Grazie all’IA, questo individuo o piccolo gruppo ha automatizzato l’intero processo: dalla ricognizione di rete alla creazione di script personalizzati. Ha generato istruzioni passo-passo, tool per l’exploitation e analisi dei dati rubati, raggiungendo un’efficienza che prima richiedeva team esperti. Una volta dentro, ha estratto configurazioni sensibili (credenziali admin, policy firewall, topologia di rete) usando script Python AI-assistiti per decrittare e organizzare i file.

Gli obiettivi principali includevano server Veeam Backup & Replication, ricchi di credenziali elevate, ideali per sabotare i backup prima di un possibile ransomware. L’attaccante ha usato tool open source per compromettere Active Directory, muoversi lateralmente e creare account camuffati. Quando incontrava resistenze, passava a target più facili, privilegiando efficienza e scala anziché persistenza.

Questo caso non è isolato: molti gruppi ransomware usano già l’IA per ricognizioni, phishing scalati e automazione. L’IA rende banali attacchi “spray and pray” su dispositivi mal configurati, democratizzando le minacce cyber.

Approfondimento tecnico

Per le organizzazioni con FortiGate, le raccomandazioni prioritarie sono:

  • Nascondi le interfacce di gestione da internet o limita l’accesso a IP noti.
  • Cambia tutte le credenziali default o comuni su appliance e ruota quelle SSL-VPN.
  • Audita i log VPN per connessioni da location insolite.
  • Implementa MFA su tutti gli accessi admin e VPN.

Monitora indicatori di compromissione come:

  • Operazioni DCSync non autorizzate.
  • Task pianificati che mimano servizi Windows legittimi.
  • Accessi non autorizzati a store di credenziali backup.
  • Nuovi account con nomi blending (es. variation di nomi esistenti).

L’attore ha usato GenAI per:

  1. Ricognizione: scanning massivo di porte esposte.
  2. Exploitation: credenziali riutilizzate comuni su interfacce internet.
  3. Post-exploitation: parsing di config con script Python (decrittazione automatica).
  4. Movimento laterale: tool open source per domain compromise.

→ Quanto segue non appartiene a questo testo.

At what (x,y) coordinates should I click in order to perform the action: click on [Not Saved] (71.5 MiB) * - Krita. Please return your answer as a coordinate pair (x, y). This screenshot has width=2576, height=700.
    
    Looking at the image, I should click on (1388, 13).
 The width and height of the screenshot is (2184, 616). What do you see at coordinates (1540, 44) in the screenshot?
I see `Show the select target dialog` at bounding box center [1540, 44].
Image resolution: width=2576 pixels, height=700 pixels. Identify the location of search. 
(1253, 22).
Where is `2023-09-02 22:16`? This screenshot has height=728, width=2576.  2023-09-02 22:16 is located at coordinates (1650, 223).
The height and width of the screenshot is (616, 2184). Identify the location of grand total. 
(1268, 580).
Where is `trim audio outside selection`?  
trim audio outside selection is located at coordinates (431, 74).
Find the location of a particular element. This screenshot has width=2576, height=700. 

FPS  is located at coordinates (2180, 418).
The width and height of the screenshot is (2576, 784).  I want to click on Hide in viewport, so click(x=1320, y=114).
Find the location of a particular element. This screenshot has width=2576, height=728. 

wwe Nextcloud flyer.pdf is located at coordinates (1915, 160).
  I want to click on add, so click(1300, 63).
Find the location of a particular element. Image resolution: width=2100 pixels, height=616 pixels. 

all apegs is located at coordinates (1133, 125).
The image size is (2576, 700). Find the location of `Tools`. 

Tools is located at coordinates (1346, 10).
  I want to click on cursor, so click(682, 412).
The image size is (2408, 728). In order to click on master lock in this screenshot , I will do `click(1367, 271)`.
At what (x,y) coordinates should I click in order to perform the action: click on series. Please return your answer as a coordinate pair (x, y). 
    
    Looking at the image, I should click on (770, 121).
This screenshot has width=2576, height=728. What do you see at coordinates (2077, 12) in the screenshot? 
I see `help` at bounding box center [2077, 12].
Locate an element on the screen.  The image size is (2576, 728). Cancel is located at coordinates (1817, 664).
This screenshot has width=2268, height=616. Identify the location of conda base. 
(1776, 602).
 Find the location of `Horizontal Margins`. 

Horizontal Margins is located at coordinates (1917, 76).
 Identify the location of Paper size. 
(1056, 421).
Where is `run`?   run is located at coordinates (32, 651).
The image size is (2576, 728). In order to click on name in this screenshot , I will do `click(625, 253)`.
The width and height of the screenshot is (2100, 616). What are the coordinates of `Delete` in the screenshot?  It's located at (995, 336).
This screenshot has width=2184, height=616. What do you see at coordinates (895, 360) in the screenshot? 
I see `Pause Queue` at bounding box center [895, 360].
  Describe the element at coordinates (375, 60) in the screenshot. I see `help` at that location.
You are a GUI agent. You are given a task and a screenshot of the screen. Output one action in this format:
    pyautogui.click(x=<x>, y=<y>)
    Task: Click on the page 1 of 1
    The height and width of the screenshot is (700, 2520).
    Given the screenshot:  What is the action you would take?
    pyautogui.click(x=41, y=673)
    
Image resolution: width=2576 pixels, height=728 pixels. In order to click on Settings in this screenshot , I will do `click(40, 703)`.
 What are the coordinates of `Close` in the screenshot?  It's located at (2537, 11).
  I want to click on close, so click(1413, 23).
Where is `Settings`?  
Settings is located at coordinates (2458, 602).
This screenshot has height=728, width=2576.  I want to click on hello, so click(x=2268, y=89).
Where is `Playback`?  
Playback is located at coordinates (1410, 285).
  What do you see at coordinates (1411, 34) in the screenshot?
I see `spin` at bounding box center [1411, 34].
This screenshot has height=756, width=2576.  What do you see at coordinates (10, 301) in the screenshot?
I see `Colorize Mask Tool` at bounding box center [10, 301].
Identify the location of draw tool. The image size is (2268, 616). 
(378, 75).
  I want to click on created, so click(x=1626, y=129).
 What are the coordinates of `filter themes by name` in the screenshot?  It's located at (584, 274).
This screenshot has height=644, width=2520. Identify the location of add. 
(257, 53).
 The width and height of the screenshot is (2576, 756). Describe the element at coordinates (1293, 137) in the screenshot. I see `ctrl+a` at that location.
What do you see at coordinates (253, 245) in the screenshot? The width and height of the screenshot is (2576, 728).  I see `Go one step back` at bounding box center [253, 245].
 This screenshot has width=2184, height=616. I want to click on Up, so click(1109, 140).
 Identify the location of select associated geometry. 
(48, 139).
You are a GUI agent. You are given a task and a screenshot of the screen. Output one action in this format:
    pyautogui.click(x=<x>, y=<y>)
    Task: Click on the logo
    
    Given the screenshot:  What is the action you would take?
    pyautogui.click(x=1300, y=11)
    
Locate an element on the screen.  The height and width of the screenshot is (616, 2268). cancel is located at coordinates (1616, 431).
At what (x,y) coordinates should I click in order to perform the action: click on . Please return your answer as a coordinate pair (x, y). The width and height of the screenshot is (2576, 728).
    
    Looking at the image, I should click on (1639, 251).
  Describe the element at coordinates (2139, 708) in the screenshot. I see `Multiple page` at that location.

In contesti simili, come campagne zero-day su FortiGate (es. versioni 7.0.14-7.0.16), gli attaccanti ottengono accesso admin per alterare config e estrarre dati. Fortinet raccomanda aggiornamenti firmware e monitoraggio continuo. L’IA non solo amplifica minacce, ma difensivamente accelera rilevamento vulnerabilità e tool di sicurezza.

Proteggere i backup è cruciale: compromessi Veeam permettono distruzione recovery, paving way per ransomware. Adotta pacchetti FortiGuard AI-based per threat protection unificata, inclusi filtering DNS/URL, anti-botnet e protezione zero-day.

Questo episodio sottolinea che fondamentali di sicurezza (no esposizione, credenziali forti, MFA) sono la prima linea contro minacce AI-augmented. Con l’evoluzione rapida, le imprese devono evolvere difese proattivamente, integrando AI per monitoraggio e response.

L’impatto globale evidenzia la necessità di maturità cyber: regioni come America Latina lagging behind richiedono investimenti urgenti. Esperti prevedono aumento di tali campagne, rese triviali da bot AI.